EXERCISE AIM:
Please write out the material again from the line with "Task: Select the purple MAJOR coin symbol" up to and including the line with "(x=1082, y=370)", keeping every line and increasing each answer coordinate by 48.

AVAILABLE RECORDS:
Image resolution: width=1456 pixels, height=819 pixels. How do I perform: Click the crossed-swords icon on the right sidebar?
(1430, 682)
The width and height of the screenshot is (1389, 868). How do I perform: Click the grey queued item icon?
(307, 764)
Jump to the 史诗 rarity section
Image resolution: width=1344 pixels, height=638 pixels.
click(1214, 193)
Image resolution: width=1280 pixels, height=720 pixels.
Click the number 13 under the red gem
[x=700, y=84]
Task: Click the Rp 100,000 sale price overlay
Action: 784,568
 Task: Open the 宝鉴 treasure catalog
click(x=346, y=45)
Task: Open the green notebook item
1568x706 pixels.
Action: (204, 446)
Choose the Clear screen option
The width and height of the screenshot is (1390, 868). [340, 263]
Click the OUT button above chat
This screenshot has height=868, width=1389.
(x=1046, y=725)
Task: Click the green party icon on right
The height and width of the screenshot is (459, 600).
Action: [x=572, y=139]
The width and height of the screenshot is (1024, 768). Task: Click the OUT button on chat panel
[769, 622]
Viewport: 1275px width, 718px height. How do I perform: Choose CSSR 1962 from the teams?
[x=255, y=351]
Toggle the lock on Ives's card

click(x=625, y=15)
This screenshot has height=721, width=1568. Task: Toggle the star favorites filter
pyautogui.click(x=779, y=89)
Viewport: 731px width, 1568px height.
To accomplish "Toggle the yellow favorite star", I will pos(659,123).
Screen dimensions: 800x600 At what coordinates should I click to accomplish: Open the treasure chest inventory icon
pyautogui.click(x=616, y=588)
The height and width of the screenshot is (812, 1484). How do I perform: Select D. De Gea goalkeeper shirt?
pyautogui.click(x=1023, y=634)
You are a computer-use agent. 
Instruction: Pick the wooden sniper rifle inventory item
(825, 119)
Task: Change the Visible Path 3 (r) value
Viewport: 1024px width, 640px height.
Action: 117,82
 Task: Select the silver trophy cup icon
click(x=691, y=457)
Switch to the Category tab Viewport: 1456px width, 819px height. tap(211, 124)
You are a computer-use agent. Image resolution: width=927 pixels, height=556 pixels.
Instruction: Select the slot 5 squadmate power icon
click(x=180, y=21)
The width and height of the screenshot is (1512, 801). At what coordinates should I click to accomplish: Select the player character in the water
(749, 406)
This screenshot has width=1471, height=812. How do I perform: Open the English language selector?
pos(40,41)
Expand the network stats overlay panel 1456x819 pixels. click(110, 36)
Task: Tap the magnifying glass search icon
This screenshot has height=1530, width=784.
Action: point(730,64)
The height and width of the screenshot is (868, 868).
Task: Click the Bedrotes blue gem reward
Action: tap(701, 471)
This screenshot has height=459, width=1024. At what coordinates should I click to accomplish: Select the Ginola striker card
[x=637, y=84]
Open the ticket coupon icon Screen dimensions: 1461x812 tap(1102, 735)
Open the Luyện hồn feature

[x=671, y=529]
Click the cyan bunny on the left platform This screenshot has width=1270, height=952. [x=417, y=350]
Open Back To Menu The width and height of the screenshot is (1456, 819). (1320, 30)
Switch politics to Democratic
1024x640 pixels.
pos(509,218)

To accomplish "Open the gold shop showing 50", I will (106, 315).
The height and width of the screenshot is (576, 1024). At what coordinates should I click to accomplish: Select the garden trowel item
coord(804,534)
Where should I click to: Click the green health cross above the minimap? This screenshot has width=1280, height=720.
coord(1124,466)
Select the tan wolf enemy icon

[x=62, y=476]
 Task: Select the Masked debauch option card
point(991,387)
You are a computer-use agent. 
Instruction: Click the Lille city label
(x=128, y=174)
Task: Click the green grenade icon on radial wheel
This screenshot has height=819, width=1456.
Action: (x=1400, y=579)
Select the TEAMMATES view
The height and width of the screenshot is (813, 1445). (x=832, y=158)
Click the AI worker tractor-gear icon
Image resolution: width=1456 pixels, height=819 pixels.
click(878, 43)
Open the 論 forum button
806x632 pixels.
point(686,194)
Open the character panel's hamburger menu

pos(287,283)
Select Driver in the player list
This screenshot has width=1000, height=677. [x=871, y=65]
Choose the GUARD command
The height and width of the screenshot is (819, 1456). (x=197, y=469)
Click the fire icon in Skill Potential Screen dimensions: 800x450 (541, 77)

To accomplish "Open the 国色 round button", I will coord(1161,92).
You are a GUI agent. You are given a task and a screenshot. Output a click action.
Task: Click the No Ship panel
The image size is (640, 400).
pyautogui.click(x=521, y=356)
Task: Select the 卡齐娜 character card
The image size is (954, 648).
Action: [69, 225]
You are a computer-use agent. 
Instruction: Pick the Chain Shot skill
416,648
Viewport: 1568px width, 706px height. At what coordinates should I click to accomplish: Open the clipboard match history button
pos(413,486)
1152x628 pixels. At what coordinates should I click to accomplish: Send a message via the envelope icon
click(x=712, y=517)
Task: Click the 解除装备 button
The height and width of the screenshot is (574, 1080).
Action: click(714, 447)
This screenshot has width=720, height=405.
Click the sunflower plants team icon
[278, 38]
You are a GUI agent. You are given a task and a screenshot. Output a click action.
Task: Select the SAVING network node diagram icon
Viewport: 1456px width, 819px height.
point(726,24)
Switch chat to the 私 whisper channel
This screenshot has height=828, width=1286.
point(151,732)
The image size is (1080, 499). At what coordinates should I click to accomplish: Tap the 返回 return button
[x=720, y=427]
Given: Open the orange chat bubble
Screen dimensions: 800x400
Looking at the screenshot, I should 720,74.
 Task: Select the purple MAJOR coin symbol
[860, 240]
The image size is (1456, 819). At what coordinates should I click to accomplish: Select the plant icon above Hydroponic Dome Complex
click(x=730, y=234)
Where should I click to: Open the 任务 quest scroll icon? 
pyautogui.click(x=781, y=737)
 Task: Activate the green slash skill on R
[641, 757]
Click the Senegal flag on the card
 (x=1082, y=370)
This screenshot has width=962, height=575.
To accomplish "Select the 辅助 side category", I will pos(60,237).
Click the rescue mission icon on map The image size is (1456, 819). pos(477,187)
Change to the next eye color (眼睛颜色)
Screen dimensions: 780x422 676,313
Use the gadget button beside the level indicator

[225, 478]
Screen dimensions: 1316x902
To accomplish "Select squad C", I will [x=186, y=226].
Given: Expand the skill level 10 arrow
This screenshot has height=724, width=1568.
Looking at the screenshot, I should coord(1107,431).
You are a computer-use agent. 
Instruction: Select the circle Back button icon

THE COMPLETED TASK:
 Task: Select the purple MAJOR coin symbol
[908, 288]
The image size is (1456, 819). At what coordinates should I click to accomplish: Select the plant icon above Hydroponic Dome Complex
click(x=778, y=282)
Where should I click to: Open the 任务 quest scroll icon? 
pyautogui.click(x=829, y=785)
 Task: Activate the green slash skill on R
[689, 805]
Click the Senegal flag on the card
 (x=1130, y=418)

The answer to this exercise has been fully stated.